UC Irvine

This dissertation proposes numerical methods for the Euler and Navier-Stokes equations with spectral discretization in time and a fast space-time coupled LU-SGS (ST-LU-SGS) method for solving the resultant implicit equations. Firstly, the Fourier time spectral method is studied for periodic problems with test cases. The problem of non-symmetric solutions for symmetric periodic flow problems, caused by odd numbers of intervals in a period, is discovered and discussed in detail. The requirement of ensuring symmetric solution is proposed. In problems where frequency is not known a priori, a new frequency search approach based on Fourier analysis of the lift coefficient is proposed to work with the time spectral method. Computational results show that initial guesses of the frequency far away from the exact value can be used if the new approach is applied before employing a gradient based method. A new Chebyshev time spectral method is proposed to solve non-periodic unsteady problems and is validated by test cases. Computational results show that this method is very efficient in simulating both periodic and non-periodic unsteady flows, especially the non-periodic problems.

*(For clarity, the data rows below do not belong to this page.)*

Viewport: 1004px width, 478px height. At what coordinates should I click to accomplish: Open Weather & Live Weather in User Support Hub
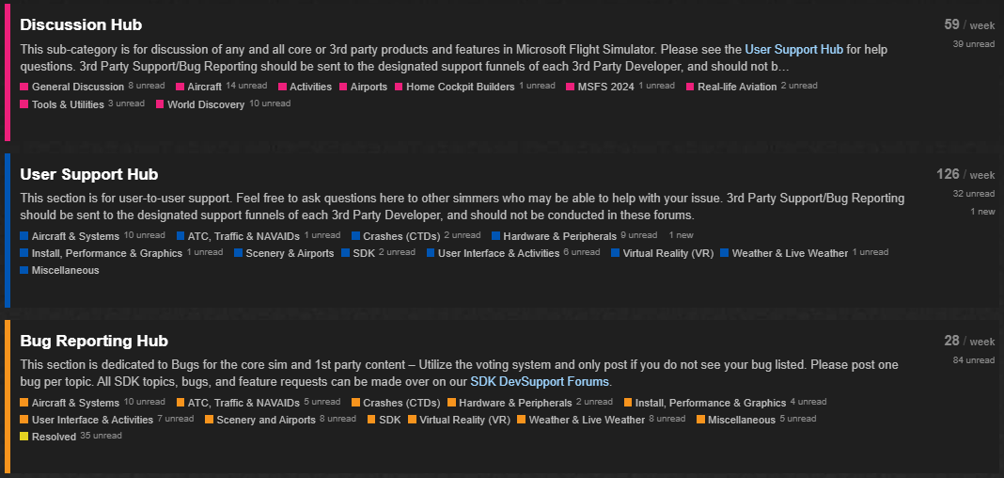click(790, 253)
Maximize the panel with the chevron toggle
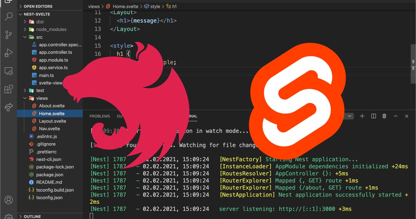 coord(395,116)
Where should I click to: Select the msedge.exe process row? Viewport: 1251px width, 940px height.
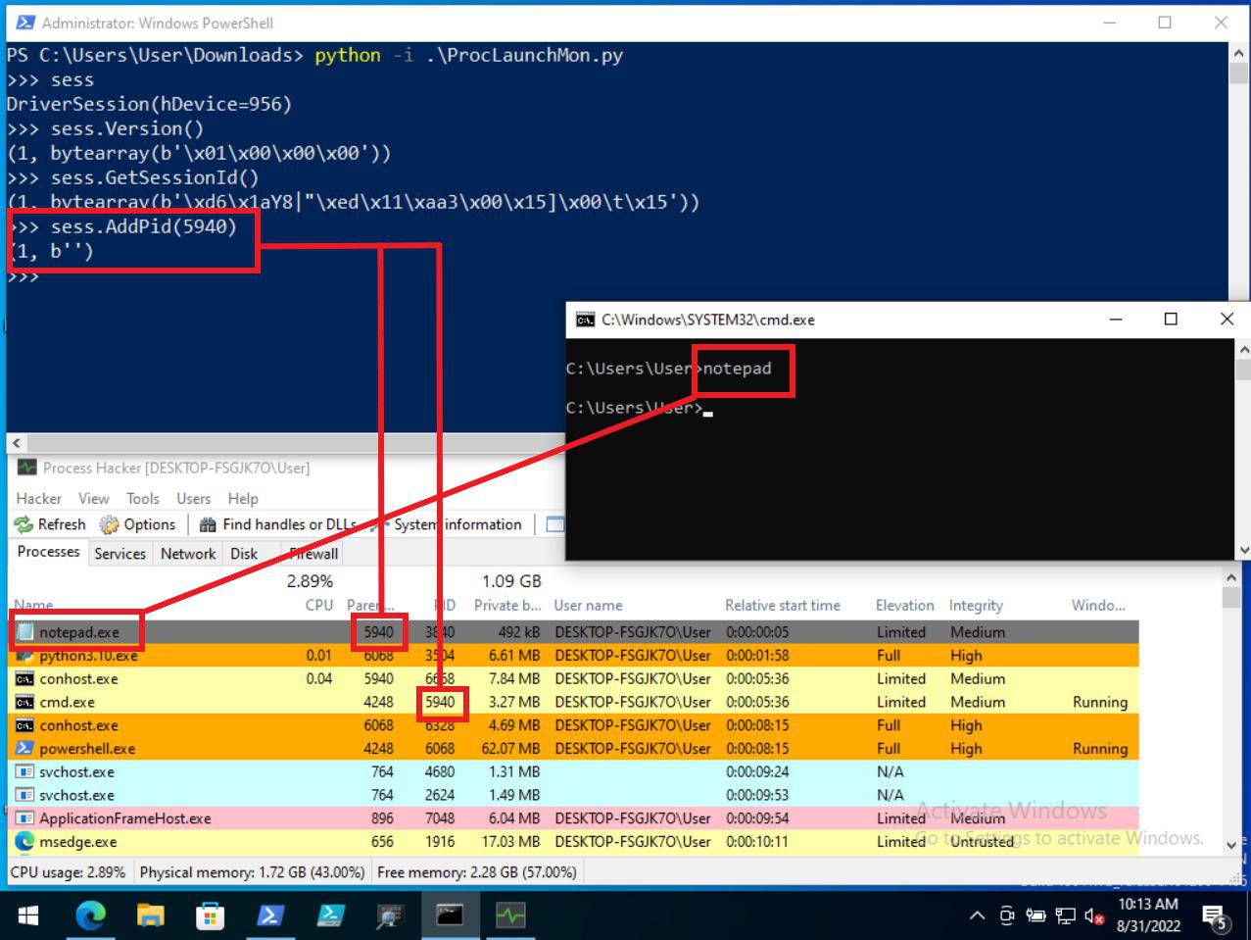(x=78, y=842)
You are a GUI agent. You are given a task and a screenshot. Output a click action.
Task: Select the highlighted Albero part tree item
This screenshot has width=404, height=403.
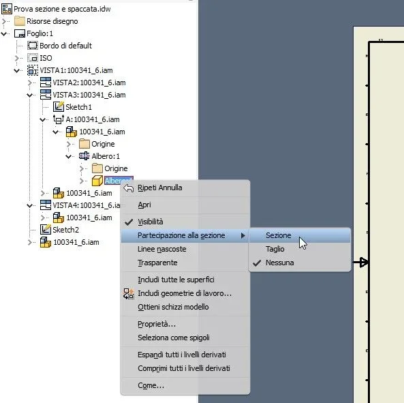click(x=119, y=181)
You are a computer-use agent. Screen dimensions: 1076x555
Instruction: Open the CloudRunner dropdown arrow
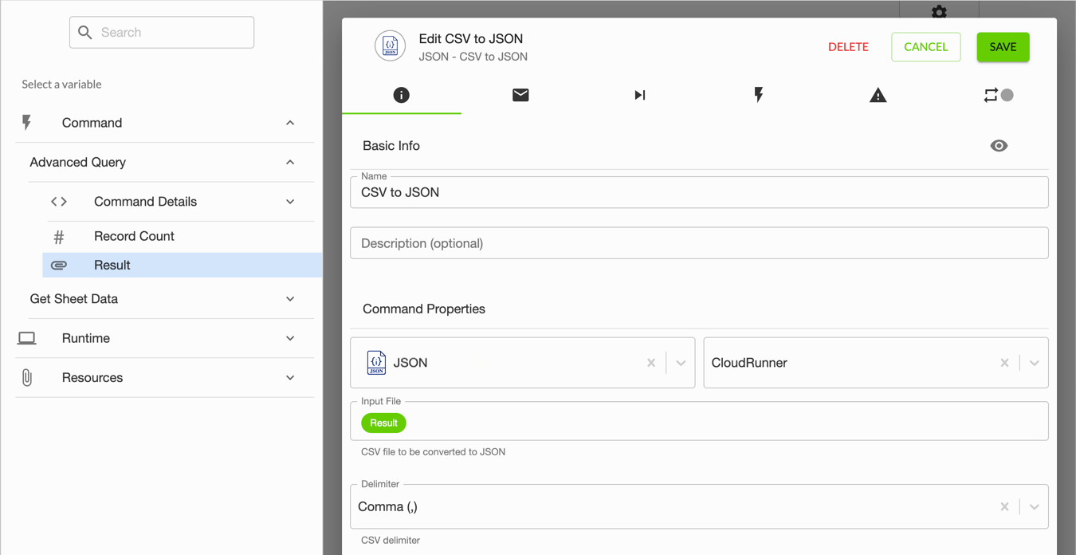[1034, 363]
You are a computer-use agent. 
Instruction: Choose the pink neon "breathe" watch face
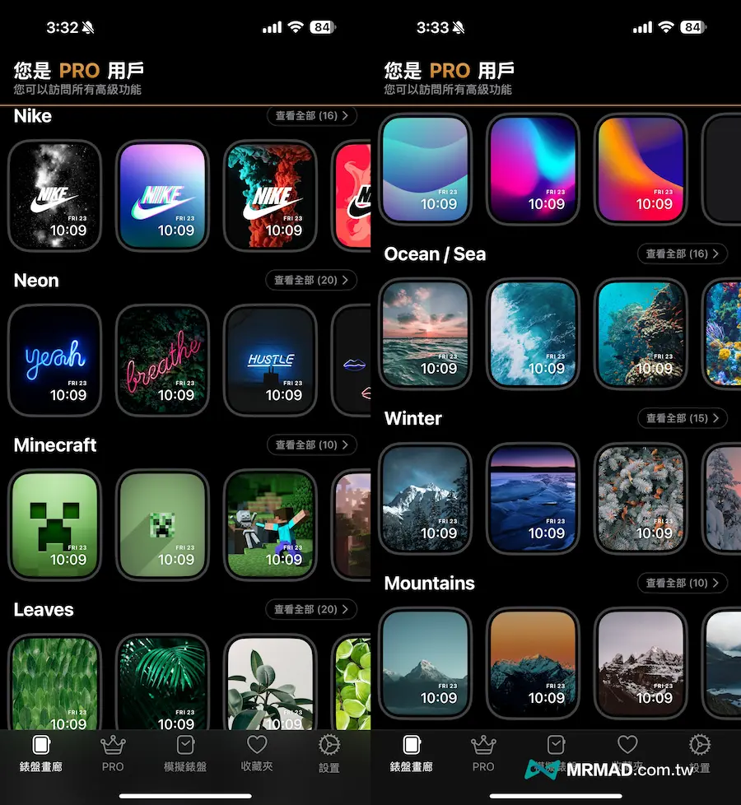point(162,360)
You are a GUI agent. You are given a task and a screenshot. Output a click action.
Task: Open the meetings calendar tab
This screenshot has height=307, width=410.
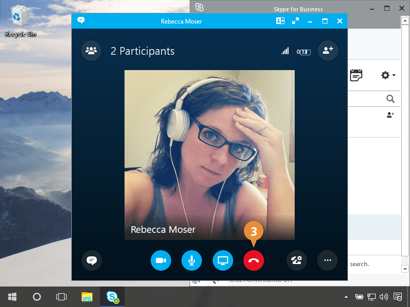tap(356, 75)
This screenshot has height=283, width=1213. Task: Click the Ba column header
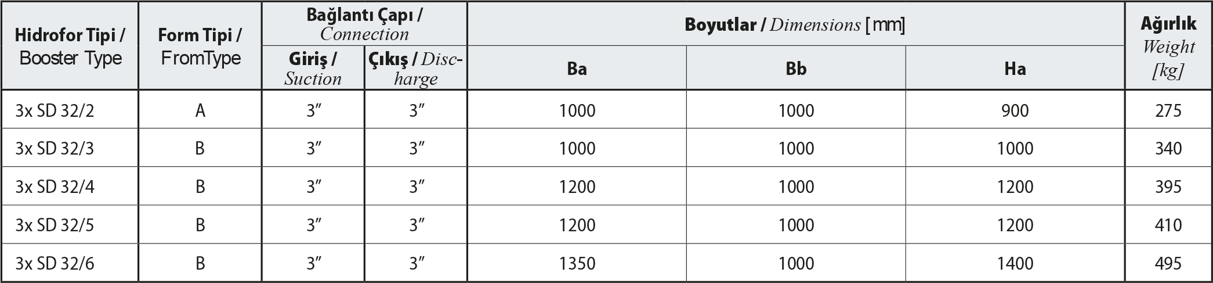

The use of Fourier or Chebyshev spectral discretization in time results in implicit equations in time marching. Explicit Runge-Kutta methods have often been used to solve such implicit system of equations through the use of the dual-time stepping algorithm. Such methods are, however, slow despite the use of acceleration schemes such as implicit residual smoothing and multigrid. We propose a new space-time LU-SGS (ST-LU-SGS) implicit scheme for both the Fourier and Chebyshev time spectral methods. In this scheme, the time domain is regarded as one additional dimension in space. Computational experiments show that this new scheme is faster than the explicit Runge-Kutta solver. For Navier-Stokes flow test cases, computations using the ST-LU-SGS implicit scheme is over ten times faster than the explicit Runge-Kutta solver. The ST-LU-SGS implicit scheme also works very well with the proposed frequency search approach. The ST-LU-SGS scheme is as efficient as the Block-Jacobi implicit algorithm and is more robust than the Block-Jacobi implicit algorithm. The proposed ST-LU-SGS scheme works for problems with either low frequency or high frequency while the Block-Jacobi implicit algorithm fails for high frequency flow problems.